Australia esorta gli Usa: basta con caccia all’uomo per Assange
(last modified 2022-12-01T08:08:51+00:00 )
Dic 01, 2022 09:08 Europe/Rome
  • Australia esorta gli Usa: basta con caccia all’uomo per Assange

CANBERRA - Il governo australiano ha chiesto agli Usa di porre fine alla sua ricerca dell’attivista e fondatore di WikiLeaks Julian Assange.

Il primo ministro Anthony Albanese, alla guida dell’Australia da appena un mese, ha detto in parlamento di aver premuto personalmente sul governo americano perché metta fine al perseguimento di Assange e si è impegnato a continuare a intercedere in suo favore.

Sono stati necessari dieci anni ad alcuni dei principali giornali “ufficiali” europei e americani per prendere una posizione pubblica netta a favore di Assange nel procedimento di estradizione verso gli Stati Uniti a carico del fondatore di WikiLeaks. Con un ritardo ingiustificabile, il New York Times, l'inglese Guardian, il francese Le Monde, il tedesco Der Spiegel e lo spagnolo El País hanno indirizzato lunedì una lettera aperta all’amministrazione Biden per invitare il presidente democratico a lasciar cadere tutte le accuse contro il giornalista australiano, riconoscendo finalmente le implicazioni democratiche e per la libertà di informazione del caso all’attenzione della giustizia d'Inghilterra.

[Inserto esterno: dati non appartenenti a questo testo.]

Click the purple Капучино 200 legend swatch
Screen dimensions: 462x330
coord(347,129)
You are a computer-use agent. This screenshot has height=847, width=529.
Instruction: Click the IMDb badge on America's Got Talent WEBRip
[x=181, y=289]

I cinque giornali avevano collaborato a partire dal 2010 con WikiLeaks nella pubblicazione dei documenti riservati del dipartimento di Stato USA ottenuti dall’organizzazione di Assange. Nella lettera viene ricordato come quest’ultimo venne arrestato nell’aprile del 2019 dentro l’ambasciata dell’Ecuador a Londra su richiesta di Washington, per essere poi rinchiuso nei successivi tre anni e mezzo nel carcere di massima sicurezza di Belmarsh, “solitamente utilizzato per terroristi e membri del crimine organizzato”. Se consegnato alla giustizia americana, Assange rischia una condanna massima di 175 anni, come previsto dall’ultra-reazionario Espionage Act del 1917.

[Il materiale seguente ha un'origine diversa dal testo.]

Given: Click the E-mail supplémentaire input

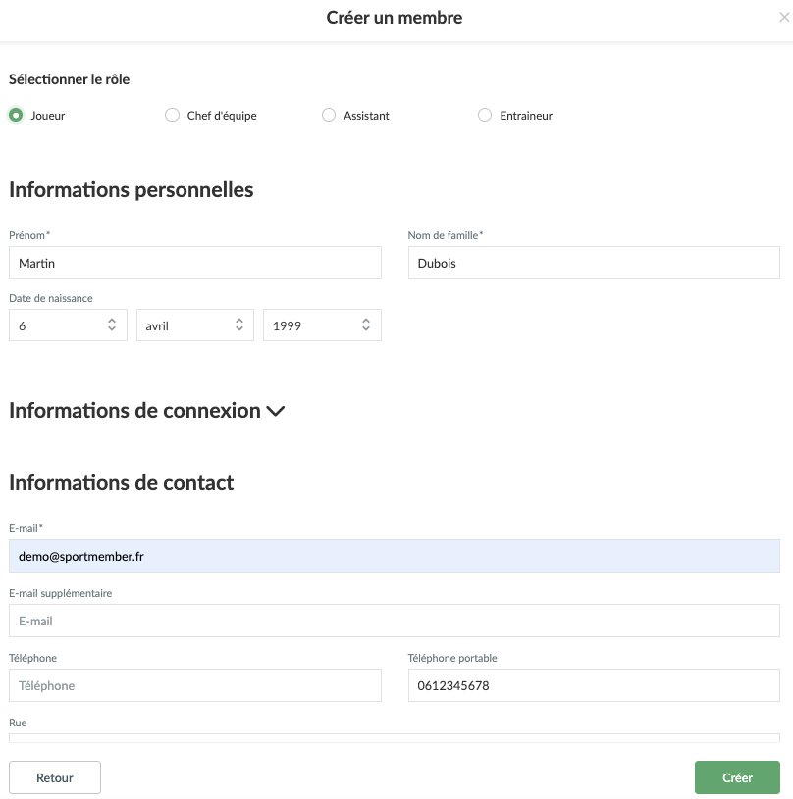Looking at the screenshot, I should (x=394, y=621).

Il punto centrale della presa di posizione del New York Times e delle altre testate è la criminalizzazione del lavoro di giornalista che Assange si è limitato a esercitare con WikiLeaks, rendendo pubblici documenti segreti di vitale importanza per l’opinione pubblica mondiale. La lettera afferma che l’eventuale estradizione e condanna di Assange stabilirebbero “un pericoloso precedente” e minaccerebbero di “compromettere il Primo Emendamento [della Costituzione americana] e la libertà di stampa”. “Acquisire e rivelare informazioni sensibili nell’interesse pubblico”, continua il testo, “è un elemento cruciale del lavoro dei giornalisti”. Per questa ragione, “se questo lavoro sarà criminalizzato, le nostre democrazie verranno significativamente indebolite”. È dunque arrivato il momento per il governo americano di “mettere fine all’incriminazione di Julian Assange per la pubblicazione di [documenti] segreti”.

Implicito nella lettera dei cinque giornali è il fatto che la vergognosa campagna di persecuzione contro Assange serve agli Stati Uniti come esempio per scoraggiare altri giornalisti dal rivelare crimini e macchinazioni segrete come quelle smascherate da WikiLeaks negli ultimi anni. La sostanziale nettissima denuncia degli ultimi tre governi americani è opportuna e auspicabilmente utile alla risoluzione della vicenda giudiziara in corso. Rimangono tuttavia invariate le gravissime responsabilità di questi stessi giornali che solo oggi o, comunque, solo di recente hanno riconosciuto in maniera inequivocabile il ruolo di giornalista di Julian Assange, rendendo oggettivamente inaccettabile l’incriminazione del dipartimento di Giustizia USA.

Il silenzio mantenuto per anni sulla sua sorte e, anzi, gli attacchi frequenti contro il fondatore di WikiLeaks, che si sono letti sulle pagine del Times o del Guardian, hanno contribuito non solo a tenere a lungo lontana dal dibattito pubblico la vicenda, ma anche a favorire le manovre pseudo-legali degli Stati Uniti, così come dei governi di Regno Unito, Ecuador, Svezia e Australia. Proprio il caso montato ad arte dalla giustizia e dagli ambienti politici filo-americani svedesi contro Assange, accusato di stupro ai danni di due donne con cui aveva intrattenuto invece rapporti consensuali, benché inconsistente era servito come strumento decisivo per incastrare il giornalista australiano.